Opened in 1926, the current Shrine Auditorium replaced an earlier 1906 Al Malaikah Temple which had been destroyed by a fire on January 11, 1920. The fire gutted the original building in just 30 minutes, and nearly killed six firefighters in the process. The new auditorium was designed in the Moorish Revival style by San Francisco-based theater architect G. Albert Lansburgh, with local architects John C. Austin and A. M. Edelman associated. When built, the auditorium could hold 1,200 people on stage and seat an audience of 6,442. An engineer who consulted on the project said that the steel truss supporting the balcony was the largest ever constructed.
The Shrine Auditorium in 1990, before being repainted in 2002.
In 2002, the auditorium underwent a $15 million renovation that upgraded the stage with state-of-the-art lighting and rigging systems, and included new roofing and air conditioning for both the Auditorium and Expo Center, modernized concession stands, additional restrooms, repainting of the Expo Center, and a new performance plaza and parking garage. The entire complex follows a Moroccan architectural motif.
The Shrine Auditorium seats approximately 6,300 people (reseated during the 2002 renovation from the original 6,700 capacity) and has a stage 194 feet (59 m) wide and 69 feet (21 m) deep.
The Shrine Auditorium has hosted a number of events, mainly for entertainment. The Academy Awards were held at the Shrine from 1947–1948 and eight times between 1988 and 2001 until it moved to the Dolby Theatre in Hollywood. The Shrine hosted several Grammy ceremonies until 2000 when the Grammys moved to the nearby Staples Center. The Primetime Emmy Awards were also held at the venue for a decade beginning in 1998. However, the Primetime ceremony moved to the nearby Nokia Theatre (which is adjacent to Staples Center).
The 1933 movie King Kong filmed the audience in the Shrine Auditorium for the scenes where Kong was displayed manacled on stage.
The Shrine was know in the mid 1960s as “The Pinnacle” to rock concert goers. On August 24, 1968, The Grateful Dead performed and recorded their show, later released as a live album, entitled Two from the Vault.
On January 27, 1984, Michael Jackson was filming a Pepsi commercial, when pyrotechnics accidentally set his hair on fire. He suffered second degree burns to his scalp as a result of the incident.

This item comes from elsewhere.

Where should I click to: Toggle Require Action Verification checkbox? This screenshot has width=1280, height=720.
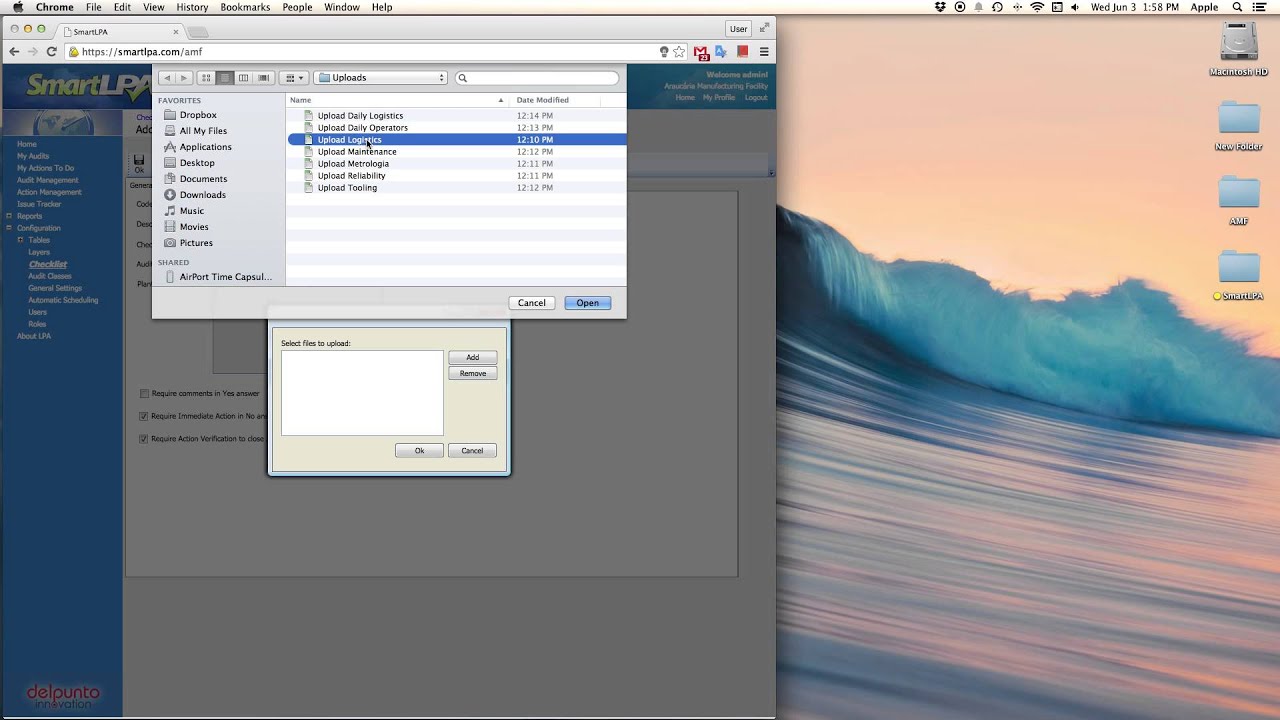click(144, 439)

On November 8–9, 1995, Fugazi performed two sold-out concerts at the venue.
The auditorium has hosted KIIS-FM's Jingle Ball three times, on December 16, 2000, December 19, 2001 and December 6, 2005.
The Los Angeles Shrine Circus has been held at the Shrine annually since 1926.
The Auditorium features two boxes above the orchestra level holding 40 people each and seven loges on the balcony holding between 36 and 47 seats each (total capacity of the loges: 274). Of the remaining seats, 2,964 are on the orchestra level and 2,982 on the balcony level.
In 1998, the Shrine held the KROQ Almost Acoustic Christmas concert, which eventually found a home at the Gibson Amphitheatre. With the announcement in 2013 that the Gibson Amphitheater was being torn down in order to construct a new Harry Potter attraction at Universal Studios, the concert returned to the Shrine.
Adjacent to the Shrine Auditorium is the Shrine Expo Center, which features 54,000 square feet (5,000 m2) of exhibit and meeting space—34,000 in the main level and 20,000 in an open mezzanine. The Expo Center has a capacity of 4,000 patrons. Trade shows, banquets, conventions and electronic music festivals, among other events, have been held there.